Né le 9 octobre 1906 à Joal et mort le 20 décembre 2001 à Verson, Leopold Sedar Senghor a enrichi la langue française des mots en «ité » et en «itude». Premier noir à intégrer le cercle des immortels de l’académie française, l’écrivain qui l’habitait a inspiré l’homme politique.
A défaut d’être un grand bâtisseur, Senghor fut concepteur de la Sénégalité, de sa sénégalité riche de plusieurs affluences. Ce tirailleur de la langue française développait la même approche qu’un Kateb Yacine qui considérait la langue du colon comme un «butin de guerre». Nègre, aussi fondamental que l’était un Aimé Césaire, l’auteur de «Femme noire, femme nue, vêtue de ta couleur qui est vie » puisait son génie dans la modération et dans sa vision d’un métissage culturel qui ne serait pour l’ancien prisonnier de guerre des allemands que la synthèse de plusieurs vies et de plusieurs soufrances.

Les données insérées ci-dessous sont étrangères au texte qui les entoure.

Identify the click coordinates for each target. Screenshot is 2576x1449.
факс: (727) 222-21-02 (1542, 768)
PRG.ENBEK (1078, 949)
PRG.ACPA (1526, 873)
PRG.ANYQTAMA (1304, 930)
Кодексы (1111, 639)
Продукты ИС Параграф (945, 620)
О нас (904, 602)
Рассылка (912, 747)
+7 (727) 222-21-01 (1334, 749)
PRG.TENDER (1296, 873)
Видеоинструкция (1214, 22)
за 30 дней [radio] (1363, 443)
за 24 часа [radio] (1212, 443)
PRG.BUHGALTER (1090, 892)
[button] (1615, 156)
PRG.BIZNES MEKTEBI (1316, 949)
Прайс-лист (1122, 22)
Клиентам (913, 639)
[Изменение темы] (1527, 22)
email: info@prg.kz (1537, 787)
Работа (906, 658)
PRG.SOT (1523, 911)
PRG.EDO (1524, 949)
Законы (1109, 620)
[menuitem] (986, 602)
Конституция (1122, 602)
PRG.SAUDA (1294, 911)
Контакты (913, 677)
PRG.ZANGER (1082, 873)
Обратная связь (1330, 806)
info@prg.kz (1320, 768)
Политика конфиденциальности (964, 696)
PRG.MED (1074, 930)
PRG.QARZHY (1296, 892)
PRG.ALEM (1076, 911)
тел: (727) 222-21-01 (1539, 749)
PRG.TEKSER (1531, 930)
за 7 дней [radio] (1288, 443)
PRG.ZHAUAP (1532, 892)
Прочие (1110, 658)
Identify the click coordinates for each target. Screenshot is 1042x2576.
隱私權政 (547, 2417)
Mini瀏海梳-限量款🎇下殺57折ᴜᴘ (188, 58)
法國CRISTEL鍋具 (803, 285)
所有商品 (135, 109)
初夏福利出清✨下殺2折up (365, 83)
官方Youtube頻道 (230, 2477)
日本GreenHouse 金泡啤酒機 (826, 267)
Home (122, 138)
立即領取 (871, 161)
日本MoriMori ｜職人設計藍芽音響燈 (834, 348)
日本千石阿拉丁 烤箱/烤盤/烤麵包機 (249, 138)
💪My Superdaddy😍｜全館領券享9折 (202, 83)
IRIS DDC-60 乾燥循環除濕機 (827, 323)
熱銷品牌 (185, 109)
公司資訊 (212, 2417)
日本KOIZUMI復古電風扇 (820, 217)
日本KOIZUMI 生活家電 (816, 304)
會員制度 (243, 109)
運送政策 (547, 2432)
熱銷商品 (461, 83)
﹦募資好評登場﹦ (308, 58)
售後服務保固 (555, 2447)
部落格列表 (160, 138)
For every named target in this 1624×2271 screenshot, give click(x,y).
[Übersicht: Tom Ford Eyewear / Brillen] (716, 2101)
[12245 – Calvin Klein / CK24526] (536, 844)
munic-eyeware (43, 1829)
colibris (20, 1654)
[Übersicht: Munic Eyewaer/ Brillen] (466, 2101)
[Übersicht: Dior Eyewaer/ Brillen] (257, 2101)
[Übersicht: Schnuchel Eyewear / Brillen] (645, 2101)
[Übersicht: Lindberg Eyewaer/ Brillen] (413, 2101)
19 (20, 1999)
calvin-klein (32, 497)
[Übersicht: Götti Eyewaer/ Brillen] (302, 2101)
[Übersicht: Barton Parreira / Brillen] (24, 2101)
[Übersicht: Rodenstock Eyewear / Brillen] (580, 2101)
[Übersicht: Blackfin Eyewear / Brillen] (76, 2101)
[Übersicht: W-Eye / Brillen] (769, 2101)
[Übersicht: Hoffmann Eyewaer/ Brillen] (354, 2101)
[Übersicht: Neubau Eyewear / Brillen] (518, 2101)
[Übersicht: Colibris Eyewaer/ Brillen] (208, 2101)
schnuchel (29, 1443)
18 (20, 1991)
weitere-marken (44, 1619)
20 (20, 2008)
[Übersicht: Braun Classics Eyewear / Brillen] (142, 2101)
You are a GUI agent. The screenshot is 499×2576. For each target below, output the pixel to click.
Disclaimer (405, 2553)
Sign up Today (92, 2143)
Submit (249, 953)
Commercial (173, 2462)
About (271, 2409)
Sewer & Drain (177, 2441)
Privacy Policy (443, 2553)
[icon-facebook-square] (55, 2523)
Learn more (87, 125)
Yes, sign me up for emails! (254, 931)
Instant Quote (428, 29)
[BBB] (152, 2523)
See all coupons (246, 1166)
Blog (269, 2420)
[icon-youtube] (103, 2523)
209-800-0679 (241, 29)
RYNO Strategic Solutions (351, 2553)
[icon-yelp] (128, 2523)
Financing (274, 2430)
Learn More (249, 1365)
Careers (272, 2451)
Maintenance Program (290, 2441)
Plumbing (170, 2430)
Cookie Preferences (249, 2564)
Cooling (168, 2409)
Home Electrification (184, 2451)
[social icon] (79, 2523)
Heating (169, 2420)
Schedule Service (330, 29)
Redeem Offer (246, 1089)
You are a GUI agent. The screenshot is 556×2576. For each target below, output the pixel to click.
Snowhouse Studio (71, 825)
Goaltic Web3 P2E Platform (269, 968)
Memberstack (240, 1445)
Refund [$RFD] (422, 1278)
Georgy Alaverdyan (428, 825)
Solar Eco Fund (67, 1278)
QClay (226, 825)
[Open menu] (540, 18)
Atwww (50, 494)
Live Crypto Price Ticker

A la différence d’un Ahmed Sekou Touré qui arracha son indépendance tout de suite et totalement, le premier président sénégalais était un défenseur de l’Union Française qui a voté «oui» au référendum de 1958 et qui a su attendre son heure.
Chantre de la négritude ou du néocolonialisme selon ses détracteurs, le fils de Joal était surtout un poète réaliste qui a douloureusement fait le rapport de force et en a fait une sorte de religion intérieure qu’il portera tout le long de son régne. Les chants pour une civilisation de l’universel ont par la suite repoussé les horizons de la la négritude, ce concept césairien qui n’était, au tout début, que «la simple reconnaissance du fait d’être noir ».
Grâce au mouvement parisien de l’Etudiant noir, le stigmate de l’expression «nègre » s’est transformé en emblème récusé par la génération qui a succédé à Senghor. «Le tigre ne proclame pas sa tigritude, il bondit sur sa proie et la mange » lance un Wolé Soyninka, cette volubile plume nigériane, qui a créé un courant profond dans l’écriture noire en racontant dans ses œuvres la vie de tous les jours sans se reférer à la «souffrance noire».
C’est Wolé Soyninka qui sera couronné par le Prix Nobel de Littérature, honneur qui fuira toujours l’écrivain sénégalais doublé de l ‘homme politique qui ne partageait pas la même vision qu’un Cheikh Anta Diop. De là vient sans doute une césure entre l’admirateur du «discours de la méthode » et les écrivains africains plus prosaïques et moins métissés. Le Premier festival des arts nègres, cette fresque vivante organisée à Dakar en 1966, dans ses dimensions culturelles et politiques, restera l’œuvre majeure que Senghor a légué à ses compatriotes.